América Latina aparece entonces como el patio trasero perfecto para una potencia en crisis de identidad. Energía, minerales, alimentos, agua, y Estados débiles que pueden alinearse con presión o amenaza. No hace falta invadir todo. Basta con controlar los puntos clave, aislar a los que se resisten y recordarles a los indecisos quién tiene los misiles. Colombia lo recordó cuando Trump dijo de Petro que «fabrica cocaína» y que «tiene que cuidarse el trasero». El mensaje es claro, el mismo guion puede repetirse.
Europa observa incómoda, atrapada entre Rusia y Estados Unidos. China avanza en silencio, construyendo mientras otros destruyen. El mundo se está reordenando y Venezuela se convirtió en el laboratorio del nuevo juego.
La pregunta ya no es si esto es democrático. No lo es. La pregunta es si funciona.
Si funciona, entramos en una era de hegemonía sin disfraces. Control territorial vestido de negocios. Estabilidad impuesta a punta de fuerza. Estados Unidos mantiene el poder, pero pierde el discurso. Pasa de líder del mundo libre a ocupante con bandera. De referente moral a administrador armado.
Si no funciona, el escenario es todavía peor. Crisis interna en Estados Unidos, oposición creciendo, juicios, elecciones perdidas, aliados que empiezan a dudar. Y en ese contexto, figuras como Machado podrían reaparecer no contra el chavismo, sino contra Estados Unidos, acusándolo de lo mismo que decía combatir. Y la incertidumbre volvería, espantando inversiones y acelerando el derrumbe del orden global.
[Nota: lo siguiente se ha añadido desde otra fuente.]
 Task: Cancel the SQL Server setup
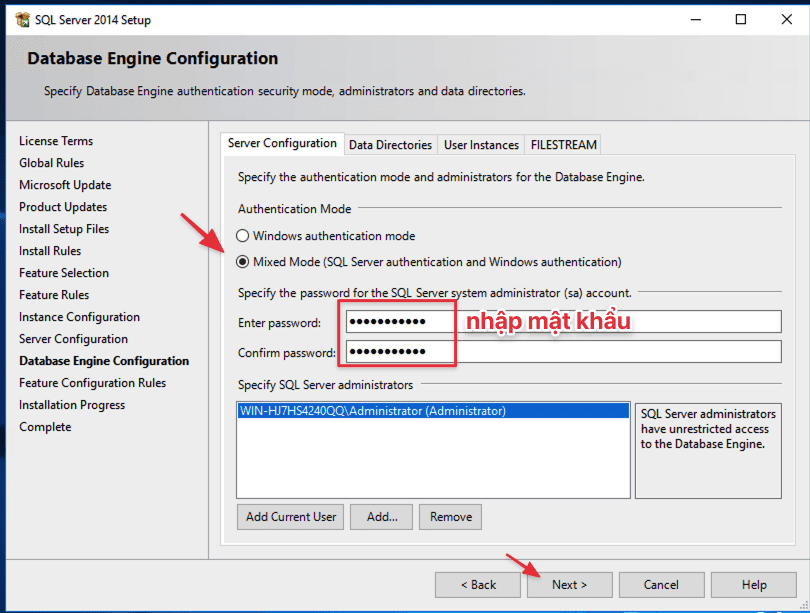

Por eso la prisa. Por eso el acuerdo exprés. Por eso el chavismo reciclado. Por eso el control inmediato. Trump sabe que esta jugada tiene fecha de vencimiento. O la cierra ahora, o se le desarma desde dentro.
Y queda flotando la pregunta que incomoda a todos, incluso a los que hoy aplauden:
Si el dólar depende de la energía, y la energía depende del control territorial, ¿estamos viendo el paso definitivo de una hegemonía financiera a una hegemonía territorial, brutal, personalista y sin careta?
La historia todavía se está escribiendo. Pero ya no se escribe con discursos bonitos.
Se escribe con petróleo, control y miedo.